Regulatory Potential of miRNAs on CXCL12 Expression in Human Mesenchymal Stem Cells (MSC)

Abstract 1332

CXCL12 is the major CXC chemokine produced by various cell types of the hematopoietic niche. It is well known for it‘s regulatory potential in physiological processes like stem cell mobilization and homing. In addition it participates in regulation of proliferation and survival of cells with expression of it‘s receptor CXCR4. Thus, variable CXCL12 levels can influence a multitude of mechanisms associated with stem cell migration, homing and proliferation, e.g. during stem cell mobilisation CXCL12 levels are down regulated in MSC and osteoblasts thereby enabling conversion of CD34 positive cells into the circulation.
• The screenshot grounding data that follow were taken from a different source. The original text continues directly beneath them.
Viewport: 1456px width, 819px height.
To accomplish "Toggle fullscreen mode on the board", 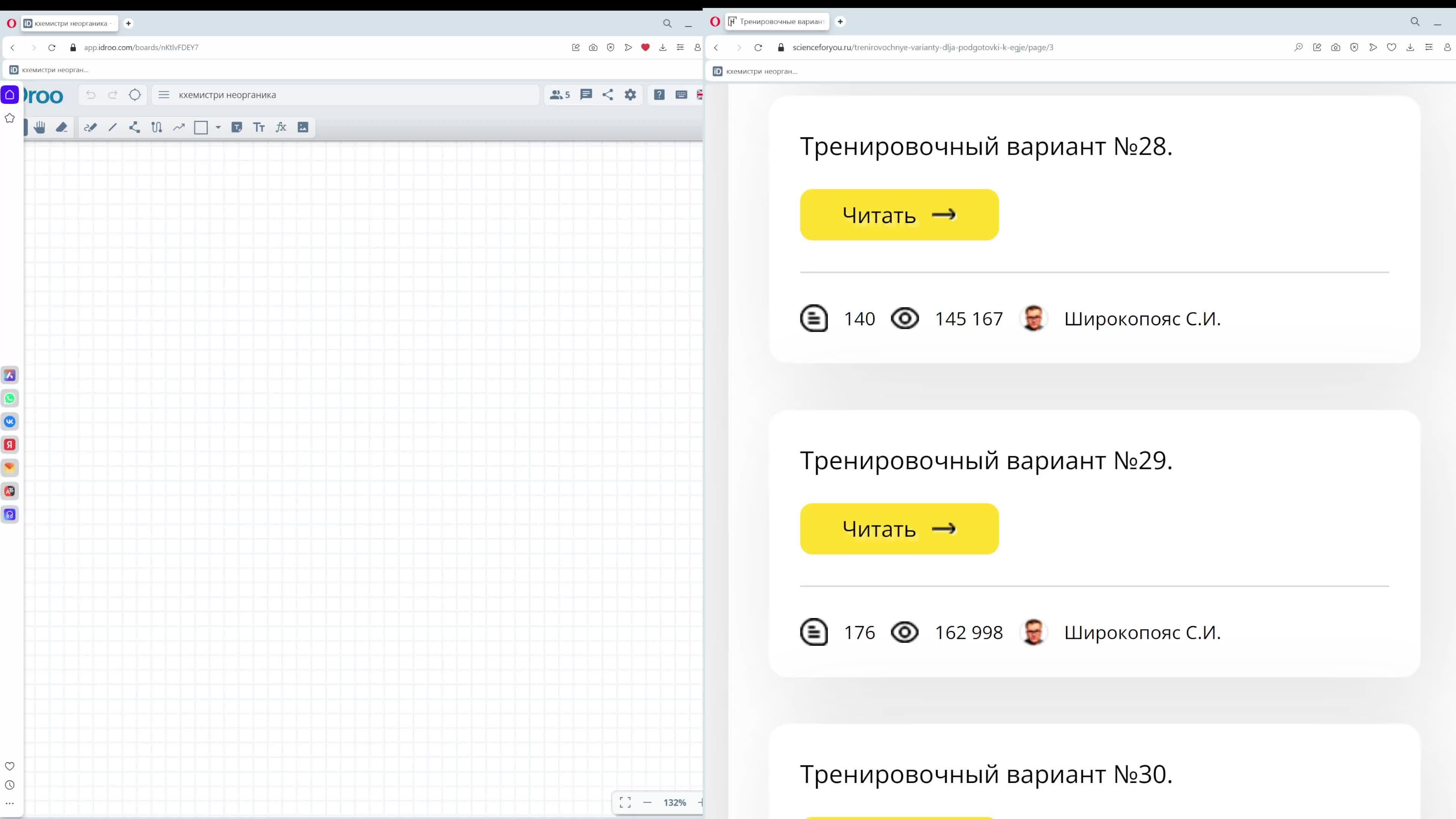I will pyautogui.click(x=625, y=803).
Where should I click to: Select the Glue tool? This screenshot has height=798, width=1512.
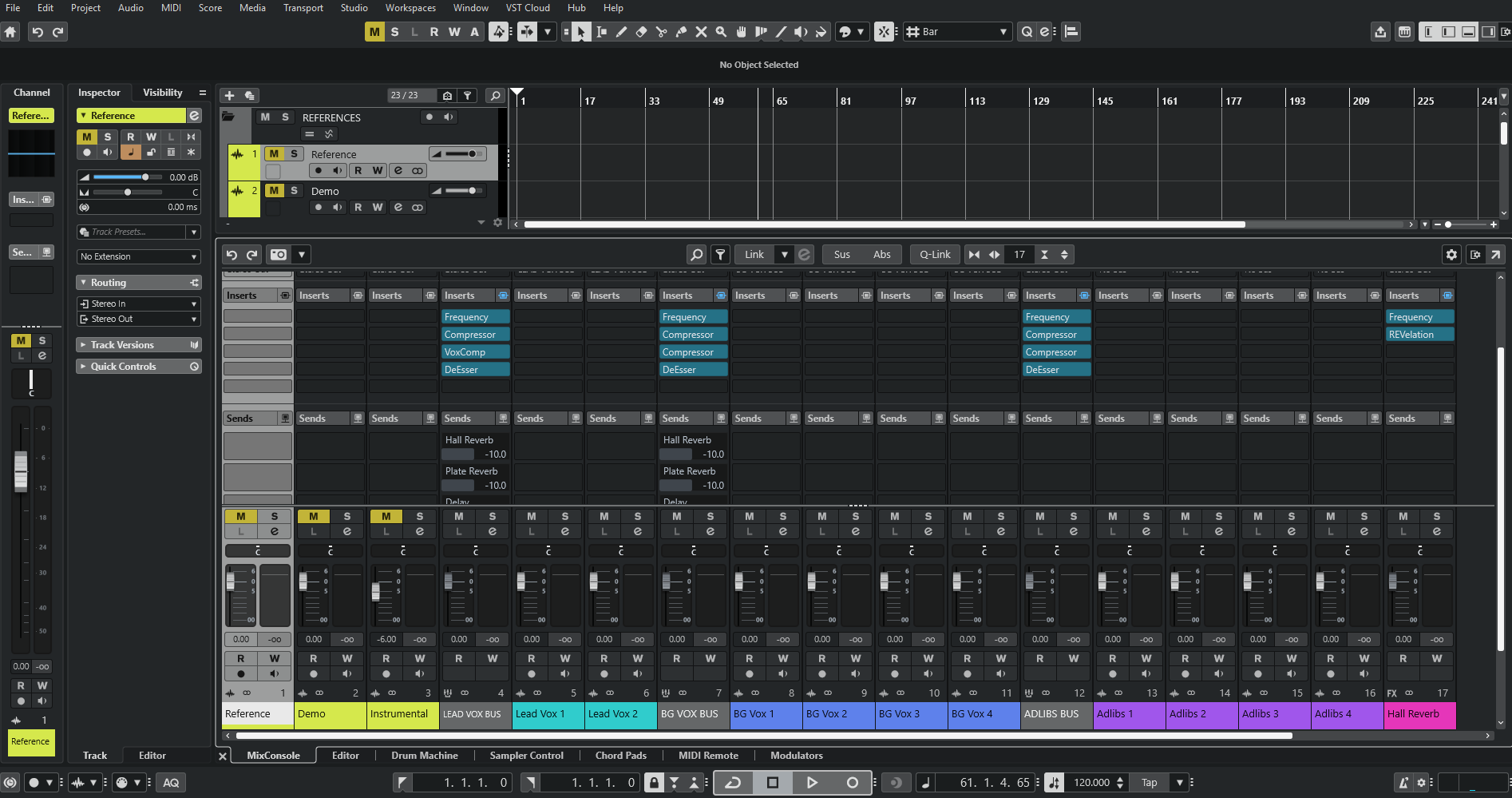[x=681, y=32]
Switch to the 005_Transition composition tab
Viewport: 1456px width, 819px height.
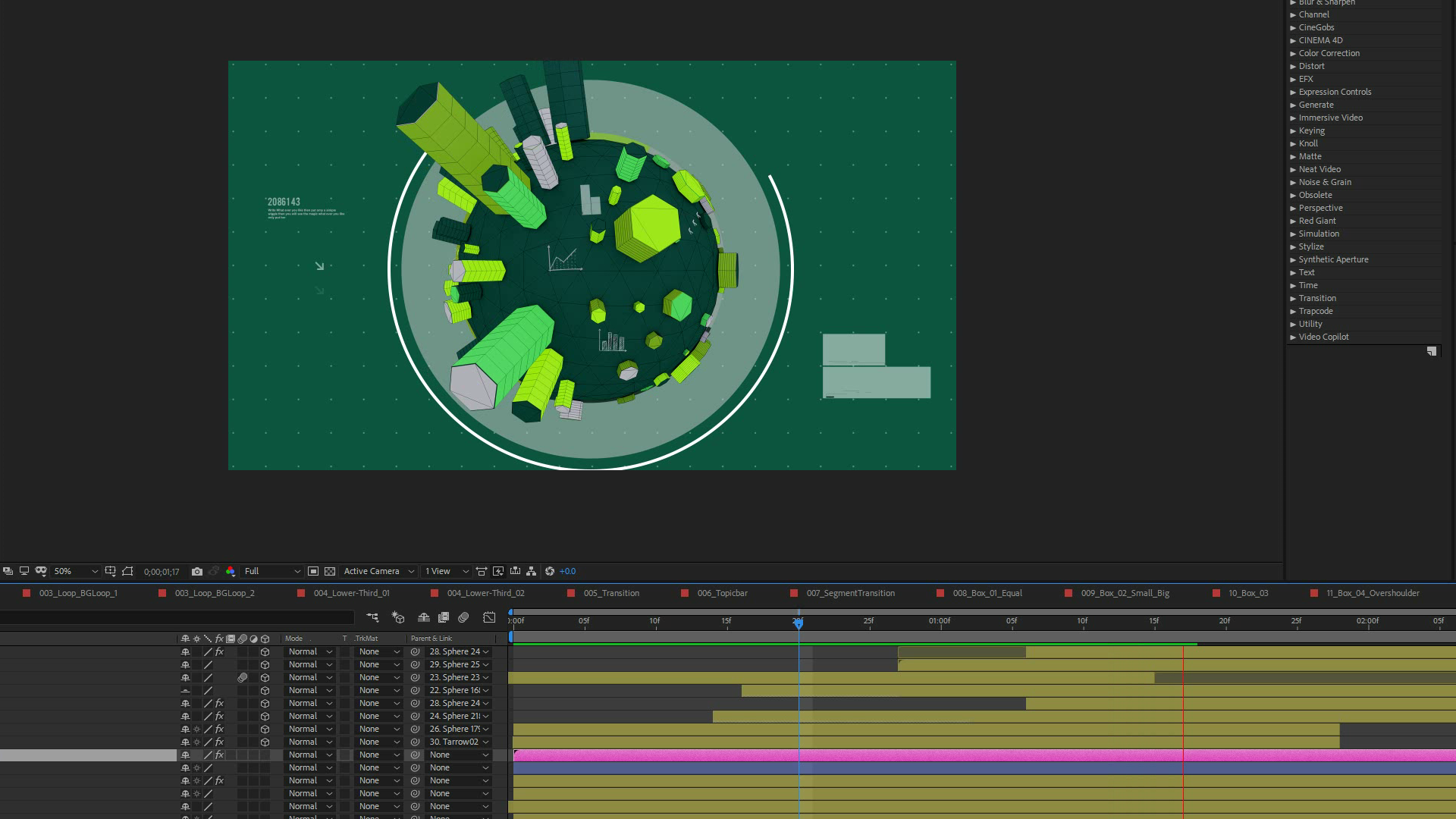pyautogui.click(x=611, y=594)
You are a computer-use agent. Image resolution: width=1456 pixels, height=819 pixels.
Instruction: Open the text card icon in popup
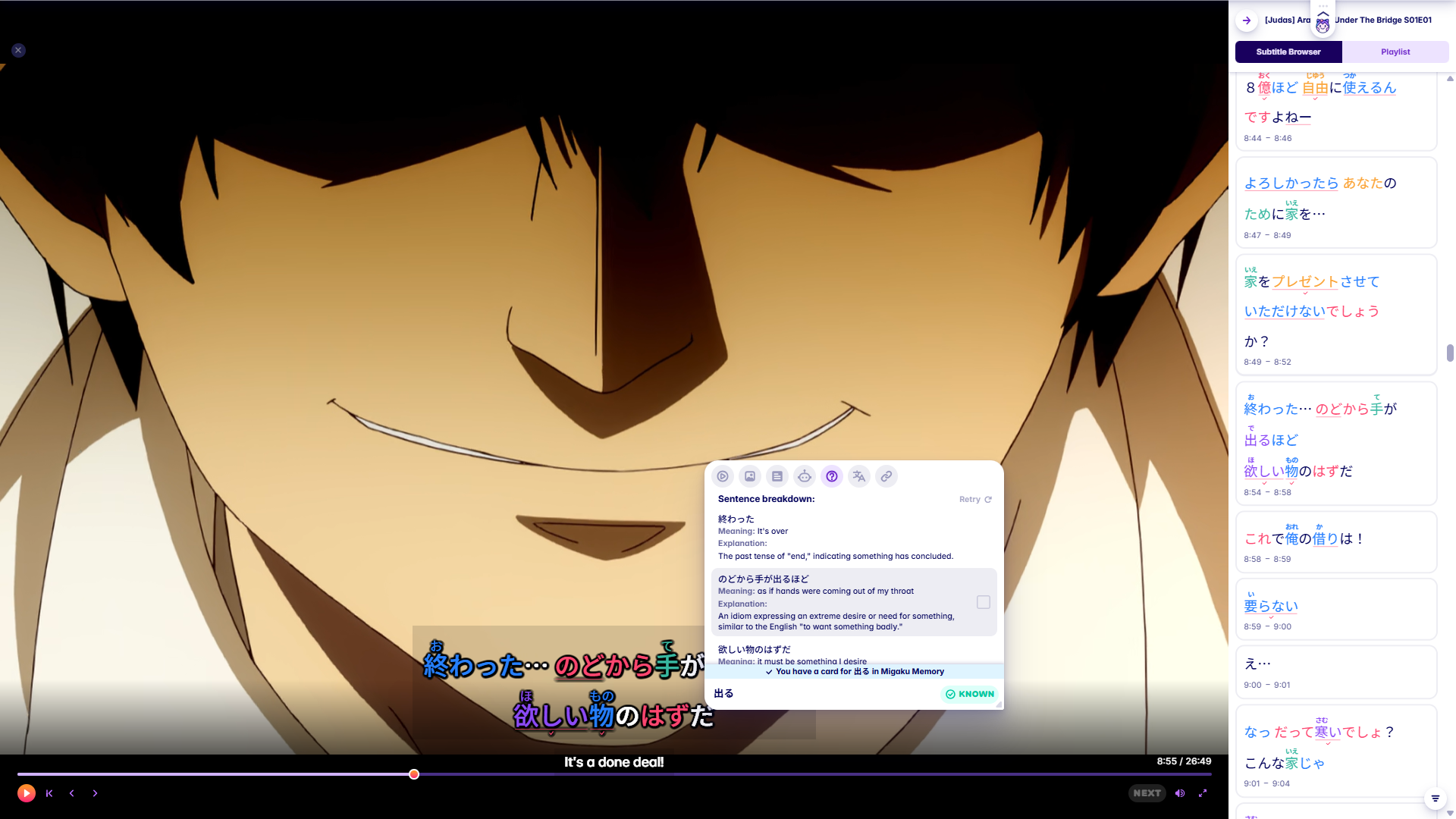(777, 476)
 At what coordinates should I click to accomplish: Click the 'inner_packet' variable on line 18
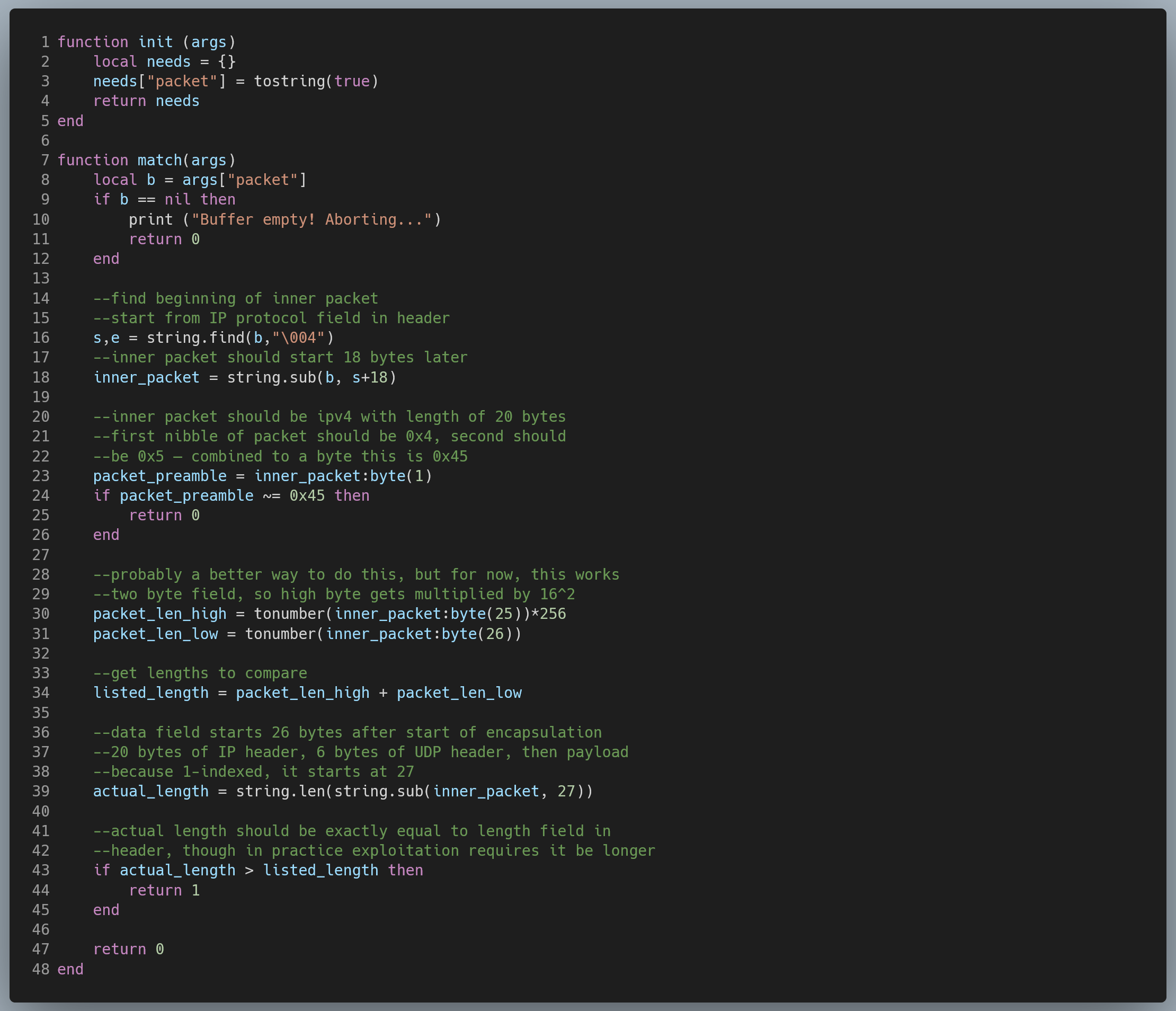[x=146, y=377]
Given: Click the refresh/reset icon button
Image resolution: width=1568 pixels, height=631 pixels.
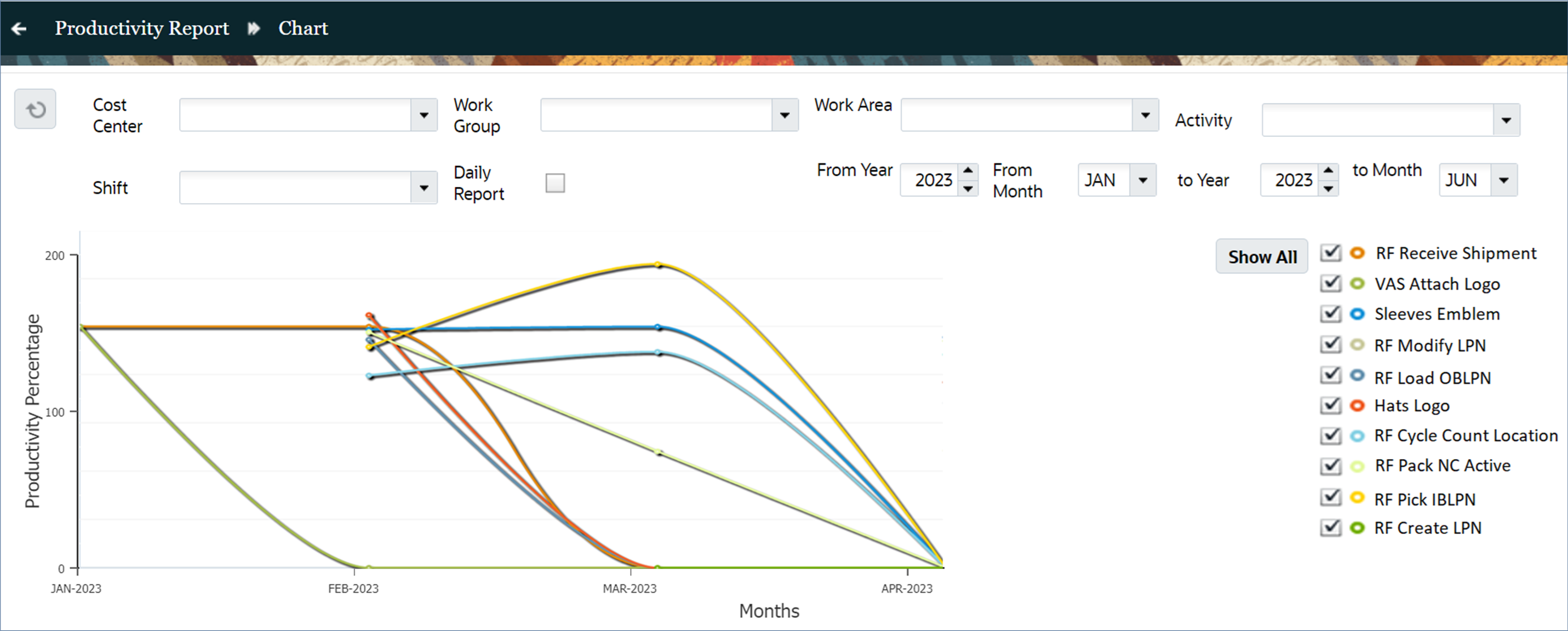Looking at the screenshot, I should pyautogui.click(x=35, y=110).
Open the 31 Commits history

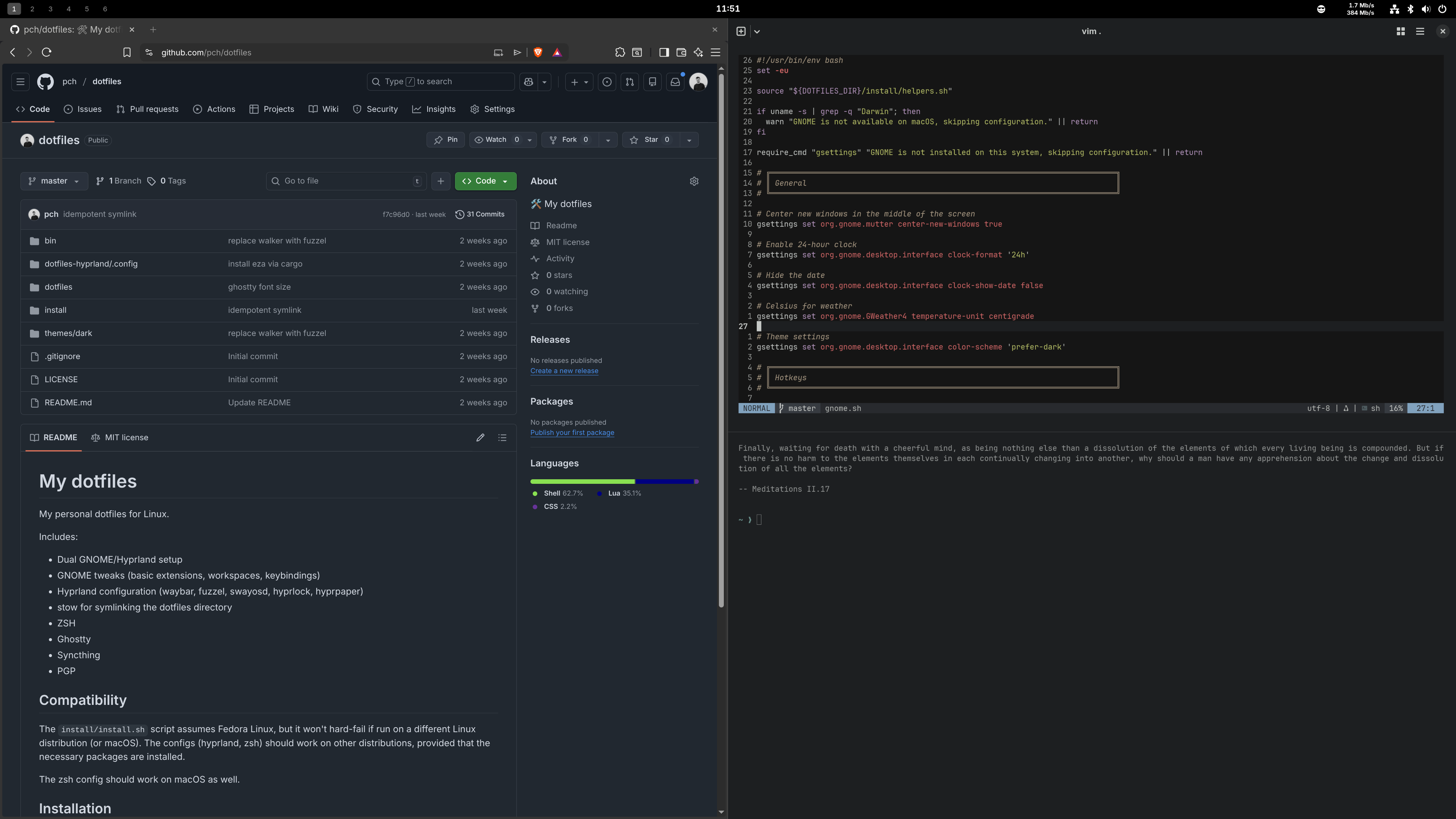point(480,214)
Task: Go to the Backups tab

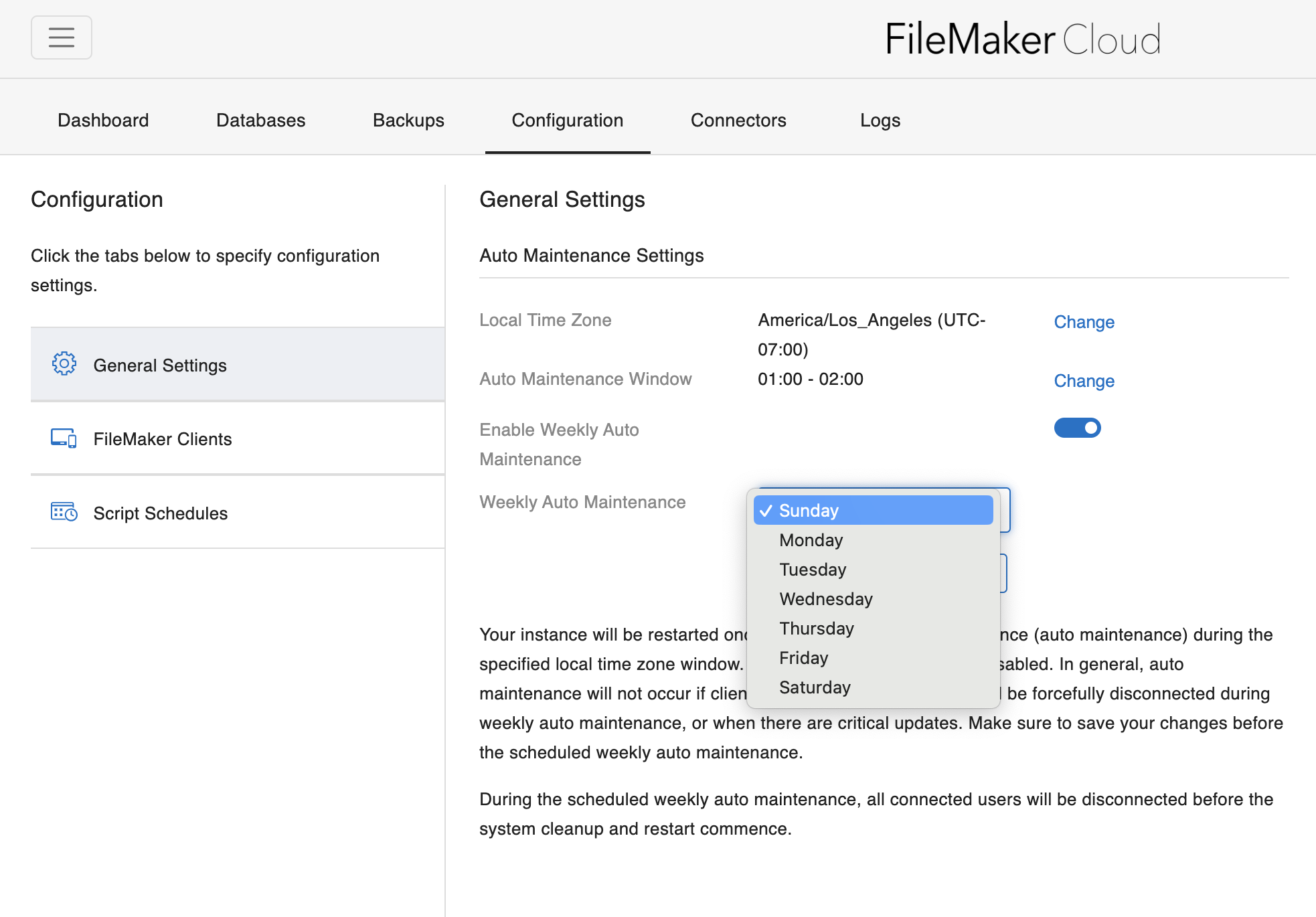Action: pyautogui.click(x=408, y=120)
The regulatory mechanisms of this process are however incompletely understood. In a systematic approach we investigated whether miRNAs are able to mediate CXCL12 regulation in human MSC. We transfected the immortalized human MSC cell line SCP-1 with a library consisting of 702 different pre-miRNAs. Subsequently, CXCL12 level determination by ELISA revealed a total of 27 miRNAs downregulating CXCL12 and 34 miRNAs which upregulated CXCL-12. Since the most important effect of miRNAs is the interaction with the 3 ‘UTR of target genes we further validated our candidate miRNAs with a luciferase assay using the 3 ‘UTR of CXCL12 transcript variant 2. Here, 8 miRNAs (miR-23, 130b, 135a, 200b, 200 c, 216, 222 and 602) were shown to interact significantly with CXCL12. Next, expression of candidate miRNAs was determined in 46 human resting primary MSC samples which proved strongest expression of miR-23 in MSC, miR-130b and 222 are expressed at lower but detectable levels, whereas the other candidate miRNAs showed no expression in human MSC. Subsequently, transfection of pre-miR-23 molecules in primary human MSC reduced both CXCL12 protein values and the attraction of migrating cells in a transwell assay.

In conclusion, using a large scale library transfection approach we identified miR-23 as an important regulator of CXCL-12 In human MSC.